The last story in the collection, only one-and-a-half pages, serves as an appropriate epitaph for all of Rhys’s stories. “I Used to Live Here Once” features an unnamed protagonist who in later life returns to her childhood home in the West Indies. She crosses a stream, using the stepping stones she still remembers well, and approaches her old house. In the garden, she sees a young boy and a girl under a mango tree and calls to them twice, but they do not answer. When she says hello for the third time, she reaches out, longing to touch them. The boy turns to her, looks her directly in the eye, and remarks how cold it has suddenly become, and he and the girl run back across the grass into the house. The story ends with the pregnant sentence “That was the first time she knew.”
She knows that she cannot return to the freshness and vitality of her youth. She also knows that the coldness emanates from her, and therefore she must have frozen into a kind of living death.
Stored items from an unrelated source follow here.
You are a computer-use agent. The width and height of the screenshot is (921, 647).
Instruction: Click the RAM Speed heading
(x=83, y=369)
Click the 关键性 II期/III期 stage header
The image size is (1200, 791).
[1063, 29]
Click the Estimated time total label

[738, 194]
Yet beyond this, it is as if she knows everything that Rhys’s stories have depicted, time after time: the pain of final separation, the loneliness of exile, the failure of people to connect with one another, the horrible realization of what life can become. Several critics have seen the woman as posthumously returning to the scenes of her childhood and achieving no emotional accommodation or reconciliation even after death. Jean Rhys’s stories do not elevate the spirit but rather reveal the gradual strangulation of the life force. They do not make easy or comfortable reading. Rhys’s merit lies in her quiet but devastating presentation of the hopeless and the forgotten. She looks on despair and futility with an unblinking eye; she does not flinch or sentimentalize, and she does not deceive.